Exercise requirements: Output the data below line for line, exactly, up to and including the line where "Task: Click the device toolbar toggle icon" appears.

Provided information:
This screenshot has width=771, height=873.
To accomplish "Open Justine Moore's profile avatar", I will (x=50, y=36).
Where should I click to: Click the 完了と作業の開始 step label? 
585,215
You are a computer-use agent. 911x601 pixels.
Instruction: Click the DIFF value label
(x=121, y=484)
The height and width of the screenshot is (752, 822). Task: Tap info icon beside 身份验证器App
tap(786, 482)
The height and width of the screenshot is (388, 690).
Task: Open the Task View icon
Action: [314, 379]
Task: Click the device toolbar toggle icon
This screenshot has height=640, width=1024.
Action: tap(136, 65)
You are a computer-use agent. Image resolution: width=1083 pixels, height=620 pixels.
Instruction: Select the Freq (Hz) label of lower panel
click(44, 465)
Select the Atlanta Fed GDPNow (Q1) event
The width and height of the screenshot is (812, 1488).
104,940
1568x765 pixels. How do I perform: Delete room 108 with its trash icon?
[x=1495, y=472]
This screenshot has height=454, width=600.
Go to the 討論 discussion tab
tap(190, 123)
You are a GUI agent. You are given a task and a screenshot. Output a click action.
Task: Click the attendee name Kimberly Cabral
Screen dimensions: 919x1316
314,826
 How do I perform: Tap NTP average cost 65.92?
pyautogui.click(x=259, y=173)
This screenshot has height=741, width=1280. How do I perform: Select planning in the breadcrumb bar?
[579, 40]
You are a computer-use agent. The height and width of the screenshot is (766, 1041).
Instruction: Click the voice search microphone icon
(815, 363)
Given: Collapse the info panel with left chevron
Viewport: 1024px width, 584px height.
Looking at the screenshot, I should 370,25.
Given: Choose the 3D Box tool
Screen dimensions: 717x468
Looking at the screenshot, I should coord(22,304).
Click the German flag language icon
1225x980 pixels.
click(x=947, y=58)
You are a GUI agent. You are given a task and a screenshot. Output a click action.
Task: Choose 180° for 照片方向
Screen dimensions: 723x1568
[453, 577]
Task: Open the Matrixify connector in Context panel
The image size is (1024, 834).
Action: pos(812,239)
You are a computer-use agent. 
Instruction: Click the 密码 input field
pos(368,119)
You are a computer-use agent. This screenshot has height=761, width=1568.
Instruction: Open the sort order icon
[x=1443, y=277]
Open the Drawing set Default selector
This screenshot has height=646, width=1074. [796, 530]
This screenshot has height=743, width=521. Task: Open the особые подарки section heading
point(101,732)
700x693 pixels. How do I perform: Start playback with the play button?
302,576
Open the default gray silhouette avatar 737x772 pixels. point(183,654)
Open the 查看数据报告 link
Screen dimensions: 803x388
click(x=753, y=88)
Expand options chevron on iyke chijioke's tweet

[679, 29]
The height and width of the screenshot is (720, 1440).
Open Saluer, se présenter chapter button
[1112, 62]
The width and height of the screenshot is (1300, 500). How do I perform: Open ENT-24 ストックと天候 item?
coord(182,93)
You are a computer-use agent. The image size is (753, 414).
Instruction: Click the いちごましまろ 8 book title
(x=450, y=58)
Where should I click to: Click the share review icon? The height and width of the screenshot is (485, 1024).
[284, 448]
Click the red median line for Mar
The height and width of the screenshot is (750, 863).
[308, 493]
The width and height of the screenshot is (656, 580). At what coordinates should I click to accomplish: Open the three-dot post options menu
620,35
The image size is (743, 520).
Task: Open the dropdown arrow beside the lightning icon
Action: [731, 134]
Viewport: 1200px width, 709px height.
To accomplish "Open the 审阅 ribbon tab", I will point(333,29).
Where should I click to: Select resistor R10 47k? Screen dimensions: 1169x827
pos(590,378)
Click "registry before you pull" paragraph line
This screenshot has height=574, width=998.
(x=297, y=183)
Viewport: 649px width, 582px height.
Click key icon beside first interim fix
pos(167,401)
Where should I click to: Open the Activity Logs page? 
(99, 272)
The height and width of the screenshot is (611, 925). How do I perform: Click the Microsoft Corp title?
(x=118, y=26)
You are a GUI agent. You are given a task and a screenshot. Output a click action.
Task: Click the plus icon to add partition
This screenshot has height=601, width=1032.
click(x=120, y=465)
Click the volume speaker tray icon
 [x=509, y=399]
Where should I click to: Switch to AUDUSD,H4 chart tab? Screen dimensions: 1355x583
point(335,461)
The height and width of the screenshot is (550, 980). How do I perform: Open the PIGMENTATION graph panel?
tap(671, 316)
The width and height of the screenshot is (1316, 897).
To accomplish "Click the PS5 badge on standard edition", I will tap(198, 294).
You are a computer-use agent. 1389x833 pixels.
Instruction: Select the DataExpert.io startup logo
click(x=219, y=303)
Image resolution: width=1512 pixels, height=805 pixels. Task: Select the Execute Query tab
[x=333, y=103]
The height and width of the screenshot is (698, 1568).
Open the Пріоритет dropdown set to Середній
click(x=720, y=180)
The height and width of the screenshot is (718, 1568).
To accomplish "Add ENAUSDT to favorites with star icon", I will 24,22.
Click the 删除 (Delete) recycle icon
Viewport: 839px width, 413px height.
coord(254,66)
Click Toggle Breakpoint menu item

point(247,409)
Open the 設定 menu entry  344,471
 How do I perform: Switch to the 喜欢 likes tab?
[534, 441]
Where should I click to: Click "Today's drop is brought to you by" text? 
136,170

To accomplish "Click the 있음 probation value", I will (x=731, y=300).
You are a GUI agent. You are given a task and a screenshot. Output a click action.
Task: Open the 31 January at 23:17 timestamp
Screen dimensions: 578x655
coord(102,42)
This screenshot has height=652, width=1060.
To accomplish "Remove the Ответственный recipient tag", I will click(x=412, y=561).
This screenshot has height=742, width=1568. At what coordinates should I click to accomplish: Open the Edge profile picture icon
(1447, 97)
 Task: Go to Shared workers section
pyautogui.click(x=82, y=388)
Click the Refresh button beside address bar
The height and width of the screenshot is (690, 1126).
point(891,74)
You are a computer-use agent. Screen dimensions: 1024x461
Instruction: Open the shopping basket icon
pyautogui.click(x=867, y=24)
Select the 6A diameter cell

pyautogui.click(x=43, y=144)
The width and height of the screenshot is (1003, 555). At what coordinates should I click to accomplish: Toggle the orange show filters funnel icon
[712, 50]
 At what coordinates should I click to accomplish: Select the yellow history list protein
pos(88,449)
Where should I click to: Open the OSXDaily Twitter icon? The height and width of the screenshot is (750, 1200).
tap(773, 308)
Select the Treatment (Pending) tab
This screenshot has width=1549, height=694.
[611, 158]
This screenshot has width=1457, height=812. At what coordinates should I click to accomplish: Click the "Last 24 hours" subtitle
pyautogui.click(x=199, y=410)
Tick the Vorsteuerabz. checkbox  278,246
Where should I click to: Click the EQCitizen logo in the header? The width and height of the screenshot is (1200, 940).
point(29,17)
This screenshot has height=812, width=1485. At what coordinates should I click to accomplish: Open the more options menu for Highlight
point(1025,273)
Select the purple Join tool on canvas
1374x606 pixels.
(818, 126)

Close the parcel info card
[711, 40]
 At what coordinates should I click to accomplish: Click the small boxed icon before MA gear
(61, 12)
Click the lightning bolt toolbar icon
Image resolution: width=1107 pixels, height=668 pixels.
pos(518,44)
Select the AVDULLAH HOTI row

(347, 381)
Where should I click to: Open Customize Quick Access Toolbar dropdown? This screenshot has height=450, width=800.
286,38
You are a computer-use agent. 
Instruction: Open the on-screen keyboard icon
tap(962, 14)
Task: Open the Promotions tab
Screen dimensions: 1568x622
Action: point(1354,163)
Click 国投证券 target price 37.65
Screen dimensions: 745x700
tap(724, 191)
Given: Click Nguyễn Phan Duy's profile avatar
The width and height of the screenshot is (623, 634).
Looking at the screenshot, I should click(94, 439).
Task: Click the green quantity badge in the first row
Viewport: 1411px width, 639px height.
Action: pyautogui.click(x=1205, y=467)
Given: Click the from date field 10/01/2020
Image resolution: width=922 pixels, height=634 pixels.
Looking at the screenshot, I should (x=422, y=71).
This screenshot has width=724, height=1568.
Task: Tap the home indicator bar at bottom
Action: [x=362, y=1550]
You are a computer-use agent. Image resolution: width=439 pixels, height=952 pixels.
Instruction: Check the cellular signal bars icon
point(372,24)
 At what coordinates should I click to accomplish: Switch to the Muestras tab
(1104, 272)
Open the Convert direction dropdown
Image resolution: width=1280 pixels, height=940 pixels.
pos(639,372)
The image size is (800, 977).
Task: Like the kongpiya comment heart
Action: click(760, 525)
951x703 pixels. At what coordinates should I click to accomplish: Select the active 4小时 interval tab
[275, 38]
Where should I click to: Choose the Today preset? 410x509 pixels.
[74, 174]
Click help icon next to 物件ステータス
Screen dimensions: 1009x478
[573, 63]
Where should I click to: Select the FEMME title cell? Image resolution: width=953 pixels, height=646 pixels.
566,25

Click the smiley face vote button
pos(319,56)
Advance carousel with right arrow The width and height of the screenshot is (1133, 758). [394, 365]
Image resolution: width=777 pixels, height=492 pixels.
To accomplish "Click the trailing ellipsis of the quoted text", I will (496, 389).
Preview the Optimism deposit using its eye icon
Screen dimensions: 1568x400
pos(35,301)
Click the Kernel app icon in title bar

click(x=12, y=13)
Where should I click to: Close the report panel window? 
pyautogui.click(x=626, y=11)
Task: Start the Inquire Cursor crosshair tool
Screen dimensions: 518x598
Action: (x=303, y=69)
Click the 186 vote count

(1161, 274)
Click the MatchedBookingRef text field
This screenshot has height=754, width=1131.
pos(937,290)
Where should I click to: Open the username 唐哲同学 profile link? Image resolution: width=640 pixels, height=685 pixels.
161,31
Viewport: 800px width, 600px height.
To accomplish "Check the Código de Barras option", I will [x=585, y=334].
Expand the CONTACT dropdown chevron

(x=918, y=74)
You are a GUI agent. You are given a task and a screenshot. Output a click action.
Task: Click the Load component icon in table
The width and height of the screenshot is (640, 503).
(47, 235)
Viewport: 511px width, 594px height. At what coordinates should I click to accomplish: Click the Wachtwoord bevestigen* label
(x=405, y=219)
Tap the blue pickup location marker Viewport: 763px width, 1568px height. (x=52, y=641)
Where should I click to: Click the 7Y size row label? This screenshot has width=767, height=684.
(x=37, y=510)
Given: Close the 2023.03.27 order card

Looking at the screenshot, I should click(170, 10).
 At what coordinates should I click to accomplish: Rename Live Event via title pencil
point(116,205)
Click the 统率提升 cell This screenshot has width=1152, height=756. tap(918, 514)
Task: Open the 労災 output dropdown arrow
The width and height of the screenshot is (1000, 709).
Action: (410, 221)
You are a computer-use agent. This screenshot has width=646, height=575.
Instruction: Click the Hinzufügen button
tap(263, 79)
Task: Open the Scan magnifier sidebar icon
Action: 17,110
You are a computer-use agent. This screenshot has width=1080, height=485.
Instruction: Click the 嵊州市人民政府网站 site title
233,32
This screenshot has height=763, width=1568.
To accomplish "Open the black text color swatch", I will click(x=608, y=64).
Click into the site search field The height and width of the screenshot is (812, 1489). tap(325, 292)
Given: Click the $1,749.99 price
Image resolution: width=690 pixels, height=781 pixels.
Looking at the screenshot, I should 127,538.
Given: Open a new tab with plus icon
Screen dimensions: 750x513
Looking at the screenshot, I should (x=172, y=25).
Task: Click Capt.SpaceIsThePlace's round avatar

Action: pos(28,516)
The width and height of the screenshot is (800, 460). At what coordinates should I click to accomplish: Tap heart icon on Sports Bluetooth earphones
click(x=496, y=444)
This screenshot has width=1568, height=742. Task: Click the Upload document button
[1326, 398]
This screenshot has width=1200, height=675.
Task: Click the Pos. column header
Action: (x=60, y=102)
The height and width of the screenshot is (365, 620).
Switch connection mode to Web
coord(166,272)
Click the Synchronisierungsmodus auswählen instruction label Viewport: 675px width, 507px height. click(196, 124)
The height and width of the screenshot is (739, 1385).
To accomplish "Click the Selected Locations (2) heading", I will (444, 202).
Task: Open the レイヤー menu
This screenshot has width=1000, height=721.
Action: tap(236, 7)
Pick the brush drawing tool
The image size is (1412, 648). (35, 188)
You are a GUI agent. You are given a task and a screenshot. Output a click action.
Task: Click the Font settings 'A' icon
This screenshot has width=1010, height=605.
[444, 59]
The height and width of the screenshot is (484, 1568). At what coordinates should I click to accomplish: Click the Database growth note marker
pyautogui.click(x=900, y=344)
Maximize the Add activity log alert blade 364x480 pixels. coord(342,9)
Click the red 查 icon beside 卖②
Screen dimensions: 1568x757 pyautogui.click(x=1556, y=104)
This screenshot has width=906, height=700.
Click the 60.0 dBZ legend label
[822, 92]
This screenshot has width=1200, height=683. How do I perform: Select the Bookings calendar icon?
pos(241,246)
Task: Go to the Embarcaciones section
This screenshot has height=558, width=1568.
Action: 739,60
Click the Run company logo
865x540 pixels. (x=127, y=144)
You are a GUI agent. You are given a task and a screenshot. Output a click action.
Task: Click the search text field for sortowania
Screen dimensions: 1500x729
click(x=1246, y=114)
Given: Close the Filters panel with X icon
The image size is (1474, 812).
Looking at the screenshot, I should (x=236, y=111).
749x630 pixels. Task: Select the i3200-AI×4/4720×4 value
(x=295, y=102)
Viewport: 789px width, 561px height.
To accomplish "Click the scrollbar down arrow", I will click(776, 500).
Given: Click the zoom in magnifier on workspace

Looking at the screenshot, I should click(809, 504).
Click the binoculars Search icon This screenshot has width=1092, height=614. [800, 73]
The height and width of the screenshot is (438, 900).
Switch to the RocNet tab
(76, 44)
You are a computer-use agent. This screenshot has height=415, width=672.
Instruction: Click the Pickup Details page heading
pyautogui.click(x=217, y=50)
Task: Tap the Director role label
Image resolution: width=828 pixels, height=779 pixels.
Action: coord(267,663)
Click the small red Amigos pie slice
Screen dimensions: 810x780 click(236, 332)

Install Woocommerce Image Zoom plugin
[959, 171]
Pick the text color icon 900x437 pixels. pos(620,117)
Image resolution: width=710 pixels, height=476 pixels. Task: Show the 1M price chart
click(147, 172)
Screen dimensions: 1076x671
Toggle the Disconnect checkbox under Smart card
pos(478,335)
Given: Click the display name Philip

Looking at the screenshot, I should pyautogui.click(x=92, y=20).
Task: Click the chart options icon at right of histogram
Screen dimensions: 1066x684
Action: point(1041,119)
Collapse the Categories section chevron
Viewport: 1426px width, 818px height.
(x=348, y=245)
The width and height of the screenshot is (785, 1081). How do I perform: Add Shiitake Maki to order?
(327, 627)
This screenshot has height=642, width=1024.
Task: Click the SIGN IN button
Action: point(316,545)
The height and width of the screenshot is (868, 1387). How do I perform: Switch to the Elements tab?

Result of this exercise:
This screenshot has width=771, height=873.
To accomplish "Open Justine Moore's profile avatar", I will (x=50, y=36).
Where should I click to: Click the 完了と作業の開始 step label? 
585,215
You are a computer-use agent. 911x601 pixels.
Instruction: Click the DIFF value label
(x=121, y=484)
The height and width of the screenshot is (752, 822). Task: Tap info icon beside 身份验证器App
tap(786, 482)
The height and width of the screenshot is (388, 690).
Task: Open the Task View icon
Action: [314, 379]
Task: Click the device toolbar toggle icon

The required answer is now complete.